10. Process for Interested Parties

Interested parties shall submit:

  • Curricula Vitae of the team members.
  • A synthetic technical proposal of assessment outline (max. 5 pages).
  • All pieces of evidence to demonstrate compliance with the minimum requirements and additional assessment criteria listed above.

All documents shall be submitted in English by email only to by July 30th, 2023 at 6:00 pm Boston ET time. All inquiries on the selection process shall be submitted to the same email address.

11.   Additional information

Interested parties must comply with the proposal requirements described in this ToR in order for DRF to fully and properly evaluate each proposal.  DRF reserves the right to reject any proposal that is not in compliance with the ToR, including without limitation any proposal that is incomplete, is conditional, or contains irregularities of any kind; provided, however, that DRF also reserves the right to waive any such non-compliance.

Before submitting a proposal, interested parties must thoroughly examine the ToR and familiarize itself with applicable laws and regulations and any other circumstances or conditions that may affect the cost or performance of the requested services.  Failure to familiarize itself with the ToR will not relieve the proposer from any obligation with respect to its proposal or any contract that may be entered into with DRF. The submission of a proposal will constitute a representation by the bidder that it understands and has complied with every requirement of the ToR.

DRF reserves the right to amend the ToR at any time. Any amendments to the ToR will be issued through written addenda. DRF will provide copies of each addendum to all interested parties who, according to DRF’s records, received the ToR. Addenda will be sent via e-mail to the e-mail address provided by the bidder. Any addenda so issued will become part of the ToR.  Each bidder is responsible for determining that it has received all addenda issued, and failure of a bidder to receive an addendum will not relieve such proposer from any obligation under its proposal as submitted or any contract subsequently entered into with DRF.
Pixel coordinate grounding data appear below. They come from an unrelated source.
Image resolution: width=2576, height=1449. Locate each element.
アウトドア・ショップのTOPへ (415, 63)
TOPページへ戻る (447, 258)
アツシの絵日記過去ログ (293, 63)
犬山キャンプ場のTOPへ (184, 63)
Any clarifications or interpretations and any supplemental instructions or forms, if issued, will be issued in the form of written addenda prior to the deadline for submitting proposals. Oral clarifications, interpretations, instructions, or other communications will be of no effect. DRF will not be responsible for, and a proposer may not rely upon, any information, explanation, or interpretation of the ToR rendered in any fashion except as provided herein.
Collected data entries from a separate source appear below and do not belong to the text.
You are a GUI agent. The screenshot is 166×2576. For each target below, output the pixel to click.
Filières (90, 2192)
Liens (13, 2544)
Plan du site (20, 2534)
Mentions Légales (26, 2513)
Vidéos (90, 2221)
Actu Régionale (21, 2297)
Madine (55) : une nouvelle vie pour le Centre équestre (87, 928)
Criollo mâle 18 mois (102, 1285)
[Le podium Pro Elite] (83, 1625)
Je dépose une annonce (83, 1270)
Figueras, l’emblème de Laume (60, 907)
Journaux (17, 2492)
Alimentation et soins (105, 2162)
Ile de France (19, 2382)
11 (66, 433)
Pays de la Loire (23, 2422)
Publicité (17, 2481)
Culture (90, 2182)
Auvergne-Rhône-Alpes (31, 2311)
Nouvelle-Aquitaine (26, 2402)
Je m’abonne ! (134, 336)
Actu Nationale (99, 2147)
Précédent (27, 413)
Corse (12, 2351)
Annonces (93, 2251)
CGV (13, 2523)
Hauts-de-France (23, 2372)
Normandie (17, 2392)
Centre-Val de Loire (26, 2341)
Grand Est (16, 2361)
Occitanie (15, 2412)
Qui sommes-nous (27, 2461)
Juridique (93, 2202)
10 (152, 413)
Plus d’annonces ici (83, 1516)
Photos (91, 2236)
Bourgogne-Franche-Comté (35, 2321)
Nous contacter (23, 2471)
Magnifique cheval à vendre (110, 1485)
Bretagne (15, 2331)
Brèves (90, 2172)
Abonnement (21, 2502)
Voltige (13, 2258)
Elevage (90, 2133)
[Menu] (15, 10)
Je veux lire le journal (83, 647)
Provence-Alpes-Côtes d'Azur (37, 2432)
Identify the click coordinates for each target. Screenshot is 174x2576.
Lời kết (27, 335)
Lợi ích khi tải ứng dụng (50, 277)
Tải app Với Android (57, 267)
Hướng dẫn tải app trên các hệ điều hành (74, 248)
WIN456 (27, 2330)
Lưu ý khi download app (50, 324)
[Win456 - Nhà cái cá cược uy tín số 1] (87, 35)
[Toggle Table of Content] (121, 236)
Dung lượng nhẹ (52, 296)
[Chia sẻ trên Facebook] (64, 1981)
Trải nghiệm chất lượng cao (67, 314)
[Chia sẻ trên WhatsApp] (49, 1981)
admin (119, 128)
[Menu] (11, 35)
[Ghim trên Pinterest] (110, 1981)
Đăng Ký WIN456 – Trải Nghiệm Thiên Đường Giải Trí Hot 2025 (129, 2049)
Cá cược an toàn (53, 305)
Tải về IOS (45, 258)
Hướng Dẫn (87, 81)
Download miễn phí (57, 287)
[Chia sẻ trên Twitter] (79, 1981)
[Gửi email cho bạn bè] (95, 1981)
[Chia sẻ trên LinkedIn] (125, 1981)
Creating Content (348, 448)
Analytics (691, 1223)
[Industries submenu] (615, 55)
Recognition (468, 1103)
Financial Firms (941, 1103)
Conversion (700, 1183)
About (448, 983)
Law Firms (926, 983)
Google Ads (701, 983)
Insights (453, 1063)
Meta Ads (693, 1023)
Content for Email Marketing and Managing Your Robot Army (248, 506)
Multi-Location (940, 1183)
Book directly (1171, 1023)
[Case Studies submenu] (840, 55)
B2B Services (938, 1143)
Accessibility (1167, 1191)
The ToR is not binding on DRF.  DRF reserves the right to amend or withdraw the ToR at any time its sole discretion before the execution of a contract. In such event, DRF will not be liable to any bidder for any costs incurred by it as a result of the amendment or withdrawal of the ToR.  The ToR has been prepared solely to solicit proposals and is not a contract offer. The only document that will be binding on DRF is the contract duly executed by DRF and the selected service provider after the completion of the selection process and the award and negotiation of the contract.

Time is of the essence in submitting proposals. Interested parties are cautioned to allow ample time to prepare and transmit their proposals.  All portions of and attachments to any proposal must be received by the proposal deadline.
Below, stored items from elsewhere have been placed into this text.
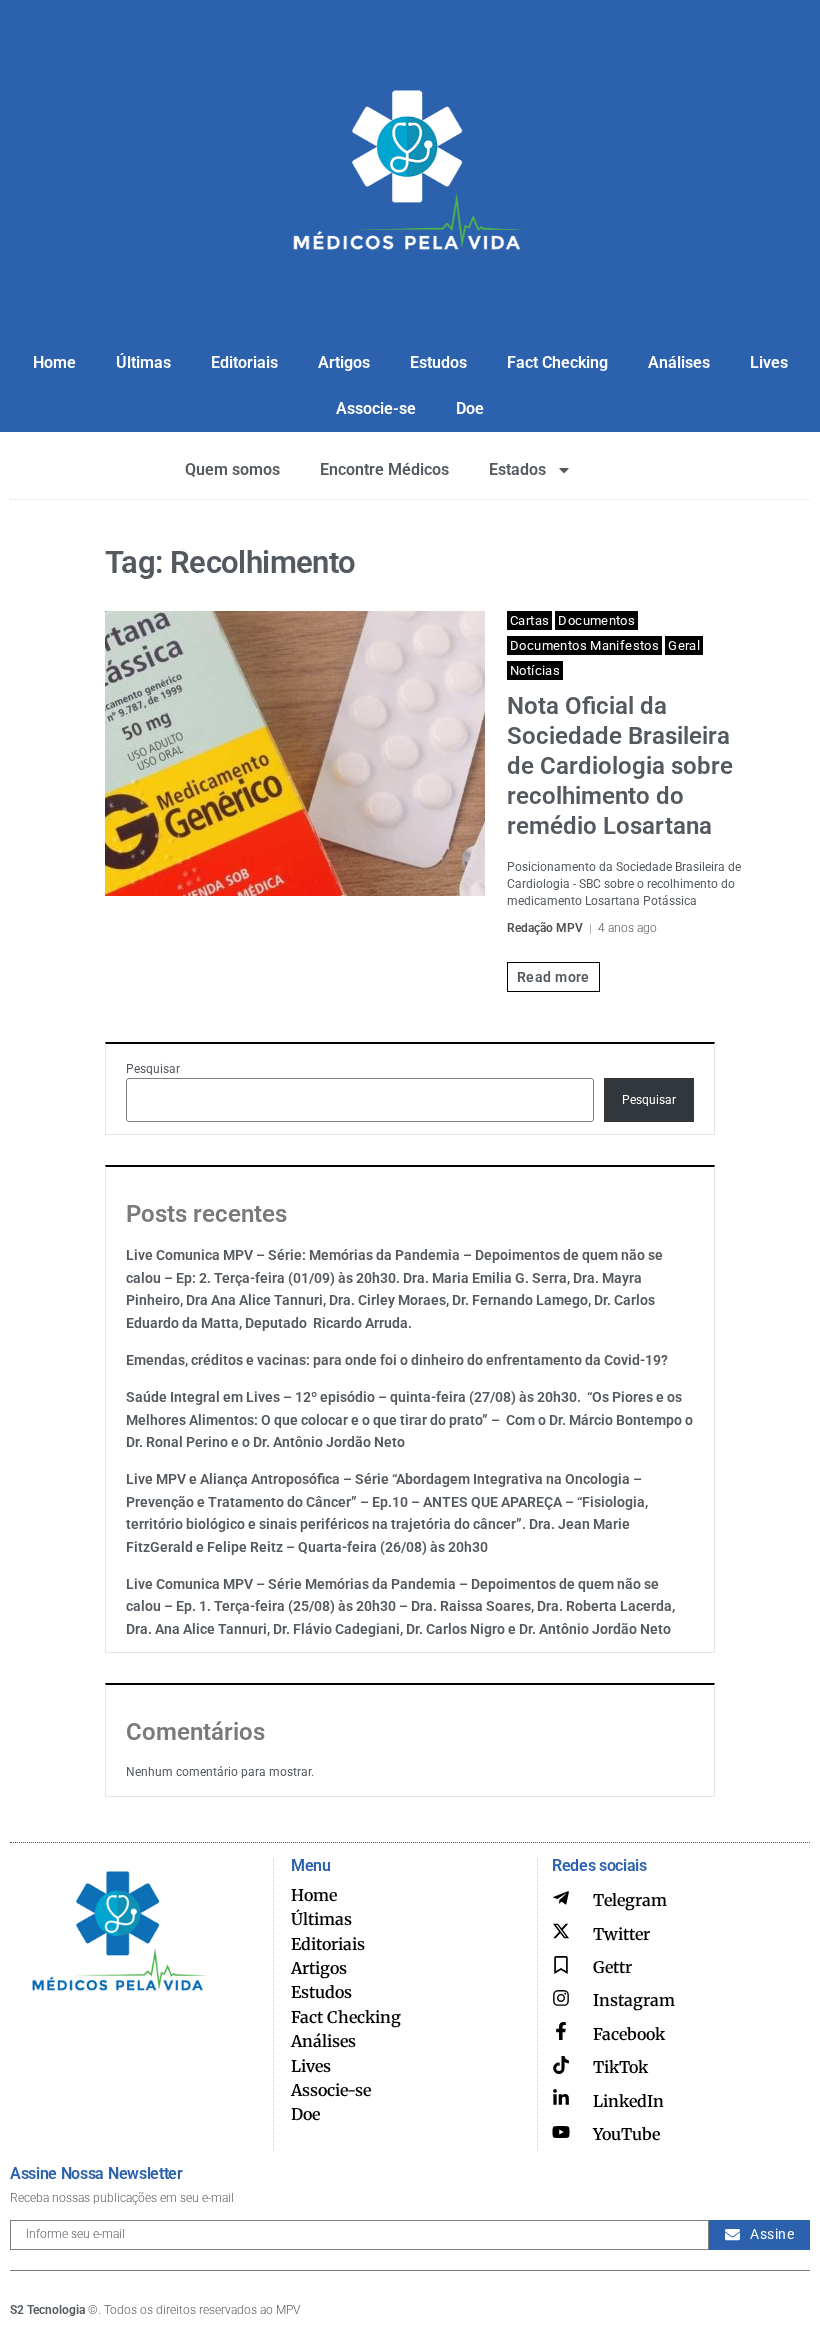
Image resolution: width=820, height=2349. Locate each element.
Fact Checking (557, 362)
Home (54, 362)
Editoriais (244, 362)
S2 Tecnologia (47, 2310)
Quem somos (232, 469)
Any proposal may be withdrawn by the bidder or its duly authorized representative by written notice received prior to the proposal deadline by DRF at the address specified above for receipt of proposals.

At any time prior to the proposal deadline, a bidder may submit an amendment to a proposal previously submitted. Any such amendment must be submitted in writing in the same manner as the original proposal. DRF reserves the right to disregard any amendment submitted that does not indicate clearly and precisely the proposed modifications to the original proposal.

DRF reserves the right to reject any or all proposals if it determines that such action is in the best interests of DRF.